LP Cos
LP Cos
LP Cos
Disusun oleh :
FAKULTAS KESEHATAN
KOTA KEDIRI
2022
A. Definisi
Cedera kepala adalah suatu gangguan traumatik dari fungsi otak yang disertai
atau tanpa disertai perdarahan interstitial dalam substansi otak tanpa diikuti
terputusnya kontinuitas otak. (Muttaqin, 2008), cedera kepala biasanya diakibatkan
salah satunya benturan atau kecelakaan. Sedangkan akibat dari terjadinya cedera
kepala yang paling fatal adalah kematian. Cedera kepala merupakan salah satu
masalah kesehatan yang dapat menyebabkan gangguan fisik dan mental yang
kompleks. Gangguan yang ditimbulkan dapat bersifat sementara maupun menetap,
seperti deficit kognitif, psikis, intelektual, serta gangguan fungsi fisiologis lainnya.Hal
ini disebabkan oleh karena trauma kepala dapat mengenai berbagai komponen kepala
mulai dari bagian terluar hingga terdalam, termasuk tengkorak dan otak (Soertidewi,
2006).
B. Klasifikasi
Berat ringannya cedera kepala bukan didasarkan berat ringannya gejala yang muncul
setelah cedera kepala. Cedera kepala diklasifikasikan dalam berbagi aspek, secara
praktis dikenal 3 deskripsi klasifikasi yaitu berdasarkan:
1. Mekanisme cedera kepala
Cedera kepala dibagi atas cedera kepala tumpul dan cedera kepala tembus. Cedera
kepala tumpul biasanya berkaitan dengan kecelakaan mobil/motor, jatuh atau
pukulan benda tumpul.Cedera kepala tembus disebabkan oleh peluru atau
tusukan.Adanya penetrasi selaput durameter menentukan apakah suatu cedera
termasuk cedera tembus atau cedera tumpul.
2. Beratnya cedera
Glascow Coma Scale (GCS) digunakan untuk menilai secara kuantitatif kelainan
neurologis dan dipakai secara umum dalam deskripsi beratnya penderita cedera
kepala.
a. Cedera kepala ringan (CKR) GCS 13– 15, dapat terjadi kehilangan kesadaran
(pingsan) kurang dari 30 menit atau mengalami amnesia retrograde.
b.
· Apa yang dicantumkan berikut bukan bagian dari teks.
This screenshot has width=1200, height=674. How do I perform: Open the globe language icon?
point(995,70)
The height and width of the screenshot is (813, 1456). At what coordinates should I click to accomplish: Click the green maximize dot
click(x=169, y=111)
Cedera kepala sedang (CKS) GCS 9 –12, kehilangan kesadaran atau amnesia
retrograde lebih dari 30 menit tetapi kurang dari 24 jam.
c. Cedera kepala berat (CKB) GCS lebih kecil atau sama dengan 8, kehilangan
kesadaran dan atau terjadi amnesia lebih dari 24 jam.
3. Morfologi cedera
Secara morfologi, kejadian cedera kepala dibagi menjadi:
a. Fraktur cranium
Fraktur kranium dapat terjadi pada atap atau dasar tengkorak, dan dapat
terbentuk garis atau bintang dan dapat pula terbuka atau tertutup. Fraktur dasar
tengkorak biasanya merupakan pemeriksaan CT-Scan untuk memperjelas
garis frakturnya.
b. Lesi intracranial
Lesi ini diklasifikasikan dalam lesi local dan lesi difus, walaupun kedua jenis
lesi sering terjadi bersamaan. Cedera otak difus umumnya menunjukkan
gambaran CT-Scan yang normal, namun keadaan klinis neurologis penderita
sangat buruk bahkan dapat dalam keadaan koma.
C. Etiologi
Menurut Taqiyyah Bararah, M Jauhar (2013). Penyebab utama terjadinya cedera
kepala adalah sebagai berikut:
1. Kecelakaan lalu lintas
Kecelakaan lalu lintas adalah dimana sebuah kendaraan bermotor bertabrakan
dengan kendaraan yang lain atau benda lain sehingga menyebabkan kerusakan
atau kecederaan kepada pengguna jalan raya.
2. Jatuh
Menurut KBBI, jatuh didefenisikan sebagai (terlepas) turun atau meluncur ke
bawah dengan cepat karena gravitasi bumi, baik ketika masih di gerakkan turun
turun maupun sesudah sampai ke tanah.
3. Kekerasan
Menurut KBBI, kekerasan di defenisikan sebagai suatu perihal atau perbuatan
seseorang atau kelompok yang menyebabkan cedera atau matinya orang lain, atau
menyebabkan kerusakan fisik pada barang atau orang lain (secara paksa).
D. Manifestasi klinis
Cedera kepala sedang (Diane C. Baughman dan Joann C. Hackley 2003)
1. Kelemahan pada salah satu tubuh yang disertai dengan kebinggungan atau hahkan
koma.
2. Gangguan kesedaran, abnormalitas pupil, awitan tiba-tiba deficit neurologik,
perubahan tanda-tanda vital (TTV), gangguan penglihatan dan pendengaran,
disfungsi sensorik, kejang otot, sakit kepala, vertigo dan gangguan pergerakan
E. Patofisiologi
Trauma kranio serebral menyebabkan cedera pada kulit, tengkorak dan jaringan otak.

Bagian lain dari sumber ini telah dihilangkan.